- Task description: Of the entries below, return only those lines from the line with "How do I perform: Click the banner" to the line with "Click the reaction", exactly, both included.
BEGIN Material provided
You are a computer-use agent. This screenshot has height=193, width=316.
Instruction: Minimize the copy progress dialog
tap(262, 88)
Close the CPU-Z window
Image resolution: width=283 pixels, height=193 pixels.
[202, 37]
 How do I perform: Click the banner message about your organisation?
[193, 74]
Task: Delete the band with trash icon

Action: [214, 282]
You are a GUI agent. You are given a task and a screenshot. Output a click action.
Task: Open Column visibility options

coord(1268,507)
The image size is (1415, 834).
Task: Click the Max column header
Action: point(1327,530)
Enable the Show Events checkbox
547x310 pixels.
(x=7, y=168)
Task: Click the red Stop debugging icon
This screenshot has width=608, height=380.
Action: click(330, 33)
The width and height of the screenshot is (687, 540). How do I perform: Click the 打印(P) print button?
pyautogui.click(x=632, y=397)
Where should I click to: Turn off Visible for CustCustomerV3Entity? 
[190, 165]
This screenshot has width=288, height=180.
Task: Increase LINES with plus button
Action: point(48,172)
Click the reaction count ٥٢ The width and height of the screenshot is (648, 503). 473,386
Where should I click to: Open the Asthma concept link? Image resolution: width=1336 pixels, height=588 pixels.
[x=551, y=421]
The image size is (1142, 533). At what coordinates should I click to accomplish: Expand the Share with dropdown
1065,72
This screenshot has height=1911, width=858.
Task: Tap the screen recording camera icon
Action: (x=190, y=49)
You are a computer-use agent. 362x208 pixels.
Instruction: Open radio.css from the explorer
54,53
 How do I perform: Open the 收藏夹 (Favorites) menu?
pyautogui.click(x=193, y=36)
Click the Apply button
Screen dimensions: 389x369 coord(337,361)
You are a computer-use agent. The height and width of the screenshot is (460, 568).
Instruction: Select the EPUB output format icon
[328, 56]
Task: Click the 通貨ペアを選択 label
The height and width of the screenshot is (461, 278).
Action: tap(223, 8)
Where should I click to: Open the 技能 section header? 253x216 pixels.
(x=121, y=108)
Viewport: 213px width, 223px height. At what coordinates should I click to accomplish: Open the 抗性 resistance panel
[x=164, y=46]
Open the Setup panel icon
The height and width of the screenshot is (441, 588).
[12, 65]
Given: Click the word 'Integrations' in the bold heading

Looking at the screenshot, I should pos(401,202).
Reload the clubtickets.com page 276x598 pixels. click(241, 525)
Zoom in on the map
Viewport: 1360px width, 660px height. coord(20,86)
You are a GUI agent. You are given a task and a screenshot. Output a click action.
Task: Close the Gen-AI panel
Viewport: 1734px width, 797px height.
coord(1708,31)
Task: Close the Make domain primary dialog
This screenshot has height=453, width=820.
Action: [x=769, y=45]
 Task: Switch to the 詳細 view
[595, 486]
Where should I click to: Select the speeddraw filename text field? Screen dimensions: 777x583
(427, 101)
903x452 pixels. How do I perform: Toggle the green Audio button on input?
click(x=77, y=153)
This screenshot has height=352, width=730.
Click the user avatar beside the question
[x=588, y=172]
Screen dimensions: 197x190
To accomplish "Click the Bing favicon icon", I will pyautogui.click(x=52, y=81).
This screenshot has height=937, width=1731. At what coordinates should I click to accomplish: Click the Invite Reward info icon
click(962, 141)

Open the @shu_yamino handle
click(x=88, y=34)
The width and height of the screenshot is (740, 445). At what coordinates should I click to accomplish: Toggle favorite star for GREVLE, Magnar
END Material provided
- Solution:
 How do I perform: Click the banner message about your organisation?
[193, 74]
Task: Delete the band with trash icon

Action: [214, 282]
You are a GUI agent. You are given a task and a screenshot. Output a click action.
Task: Open Column visibility options

coord(1268,507)
The image size is (1415, 834).
Task: Click the Max column header
Action: point(1327,530)
Enable the Show Events checkbox
547x310 pixels.
(x=7, y=168)
Task: Click the red Stop debugging icon
This screenshot has width=608, height=380.
Action: click(330, 33)
The width and height of the screenshot is (687, 540). How do I perform: Click the 打印(P) print button?
pyautogui.click(x=632, y=397)
Where should I click to: Turn off Visible for CustCustomerV3Entity? 
[190, 165]
This screenshot has width=288, height=180.
Task: Increase LINES with plus button
Action: point(48,172)
Click the reaction count ٥٢ The width and height of the screenshot is (648, 503). 473,386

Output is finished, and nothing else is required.